September 30, 2016 | Featured, News

Manhattan District Attorney Cyrus R. Vance, Jr., today announced several new requests for proposals (RFPs) under the Criminal Justice Investment Initiative (CJII) aimed at increasing options to divert young adults and adults from the criminal justice system, supporting young people who are transitioning out of foster care, and improving employment opportunities for young people and formerly incarcerated people.

CUNY Institute for State and Local Governance is the technical assistance consultant to the Manhattan District Attorney’s Office for CJII. ISLG manages the grantees funded under CJII, and provides oversight and performance measurement throughout the lifetime of the initiative.

Early Diversion Programs

Individuals arrested on misdemeanor charges overwhelmingly contribute to the high volume of criminal court cases in New York City, accounting for 75% of criminal court arraignments. Processing these cases through court demands significant resources and slows down dockets. At the same time, a growing body of research suggests that for people with a low-risk of reoffending, criminal court processing and exposure to associated sanctions—such as detention, intensive community supervision, or mandatory services (e.g. intensive mental health treatment)—can produce unintended consequences and increase the likelihood of reoffending. Alternatives that divert individuals who do not pose a risk to public safety to community-based responses early in the process after arrest can both reduce system inefficiency and promote a more effective and proportionate response to crime than court processing.

Building on the success of the Project Reset pilot in Harlem—a partnership between the Manhattan District Attorney’s Office and NYPD that diverts qualifying 16- and 17-year-olds arrested for low-level crimes from court processing to a rapidly applied intervention, which 98 percent of young people who participated in completed—organizations are invited to submit proposals to plan and implement diversion programs that take place after arrest and before arraignment (or, “early diversion” programs) to divert young adults and adults arrested for low-level offenses who do not have a criminal record from court processing to effective and tailored community-based responses.

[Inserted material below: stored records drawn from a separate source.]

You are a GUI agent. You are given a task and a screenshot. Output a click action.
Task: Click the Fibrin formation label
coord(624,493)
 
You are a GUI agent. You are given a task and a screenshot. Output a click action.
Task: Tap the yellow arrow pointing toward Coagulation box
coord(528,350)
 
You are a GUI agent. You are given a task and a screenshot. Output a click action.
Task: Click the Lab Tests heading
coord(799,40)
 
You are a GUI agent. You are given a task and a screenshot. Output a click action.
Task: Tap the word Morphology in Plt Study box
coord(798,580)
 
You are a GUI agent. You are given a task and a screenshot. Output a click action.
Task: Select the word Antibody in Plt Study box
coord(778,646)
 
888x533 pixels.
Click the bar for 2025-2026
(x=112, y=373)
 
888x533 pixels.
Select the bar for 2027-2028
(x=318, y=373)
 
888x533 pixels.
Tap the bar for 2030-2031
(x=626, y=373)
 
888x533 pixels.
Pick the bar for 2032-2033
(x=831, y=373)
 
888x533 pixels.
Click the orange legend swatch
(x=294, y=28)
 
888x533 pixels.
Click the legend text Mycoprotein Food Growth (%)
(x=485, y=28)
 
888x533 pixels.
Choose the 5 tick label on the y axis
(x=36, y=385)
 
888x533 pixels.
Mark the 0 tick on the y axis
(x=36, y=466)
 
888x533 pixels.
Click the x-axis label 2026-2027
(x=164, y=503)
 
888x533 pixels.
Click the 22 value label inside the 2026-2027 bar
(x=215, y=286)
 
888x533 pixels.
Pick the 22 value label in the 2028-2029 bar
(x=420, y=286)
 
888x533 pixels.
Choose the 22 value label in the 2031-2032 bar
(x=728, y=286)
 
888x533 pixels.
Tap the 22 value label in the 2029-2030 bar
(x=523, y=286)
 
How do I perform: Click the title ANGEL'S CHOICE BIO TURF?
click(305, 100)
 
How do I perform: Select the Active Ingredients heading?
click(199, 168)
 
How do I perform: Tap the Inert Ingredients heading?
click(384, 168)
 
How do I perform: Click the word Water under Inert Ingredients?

Programs for Foster Youth Transitioning to Adulthood

Although the majority of young people who enter foster care in New York City achieve “permanency” through kinship guardianship (i.e., via a caretaker who is a relative), adoption, or reunification with their parents, approximately 600 young people in New York City age out of foster care each year without permanent families. Those who age out of foster care without a permanent family arrangement are at significantly elevated risk of criminal justice system involvement and other negative life outcomes. Given these troubling outcomes, organizations are invited to submit proposals to plan and pilot or scale up innovative programs and approaches for foster youth (ages 16 to 24) who are nearing the transition to adulthood or who have recently transitioned to adulthood from the foster care system.

Social Enterprises for Young People and Formerly Incarcerated Individuals

Social enterprises—organizations or initiatives that marry the social mission of a non-profit or government program with the market-driven approach of a business, as defined by the Social Enterprise Alliance—offer a promising approach to providing pathways to economic self-sufficiency among young people at elevated risk of negative life outcomes and reentering/formerly incarcerated individuals. Organizations are invited to plan and pilot new, or expand or replicate existing, social enterprises serving young people at risk of justice system involvement and reentering/formerly incarcerated individuals in New York City. DANY is particularly interested in revenue-generating models that facilitate long-term financial sustainability for participants and make a positive economic impact in underserved and under-resourced New York City communities.

CJII Research and Consultation Process

The CJII plan and investments are the result of an extensive process incorporating research, data analysis, and outreach to community leaders and stakeholders conducted by CUNY ISLG. As the technical assistance provider, ISLG analyzed research in areas affecting public safety in New York City, including systemic factors at the neighborhood level that have an impact on crime, and data from a number of agencies involved in the criminal justice system. In addition, ISLG conducted extensive interviews with more than 250 experts in the criminal justice community and related fields, including clinical practitioners; leaders from philanthropic, non-profit, and grassroots organizations; representatives of local, state, and federal government agencies; academics; and elected officials. Following this process, ISLG worked with the Manhattan District Attorney’s Office to develop a comprehensive set of investments that, together, will have a significant, lasting impact on public safety and justice reform in New York City. ISLG will provide program oversight and performance measurement to grantees selected under CJII.